The (or a, now) golden rule.... never trust the client.
Indeed. If I had heard that I would have replied that if my cookies allowed me to see other people's data, then the problem is a lot bigger than I would have thought.
"Hello, bank ? I have access to your CEO's account."
"Clear your cookies and call back."
"Really ? Well don't mind if I make a transfer first."
The thing is, for almost any website which has a significantly large and global number of users, the majority are NOT using the system at any point in time.
And so a problem which would affect ALL users will actually only be affecting a "small subset" - even if that happens to be 100% of all those actually using the system during the affected period!
The worrying thing about platforms is that no matter how good their techies, or their software, or their infrastructure, or their testing, or whatever else, all it takes is for one little thing to go wrong in an entire stack of interconnected software and hardware and suddenly there are issues. There is often no such thing as genuinely safe data (even when it is encrypted, as the platform still needs to be able to decrypt it).

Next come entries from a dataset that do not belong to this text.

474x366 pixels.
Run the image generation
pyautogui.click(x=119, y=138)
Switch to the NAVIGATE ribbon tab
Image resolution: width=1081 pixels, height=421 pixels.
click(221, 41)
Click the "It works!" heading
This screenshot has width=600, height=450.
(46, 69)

How happy would the public be if they *really understood* that the difference between their information (with it's myriads of public/private settings, two-factor, encryption, and so forth) and a breach could be nothing more than a single bit/byte flag somewhere being incorrectly set.
They naively imagine that private stuff is kept separate, as if the digital version of a vault is somehow similar to a physical one. Years of private social media use, porn habits, banking records, the whole lot is as fragile as one bad line of code or dodgy cache or misconfiguration slipping through the net.
Our future privacy is extremely fragile, even when entrusted to the best of the platforms (not specifically meaning Airbnb here).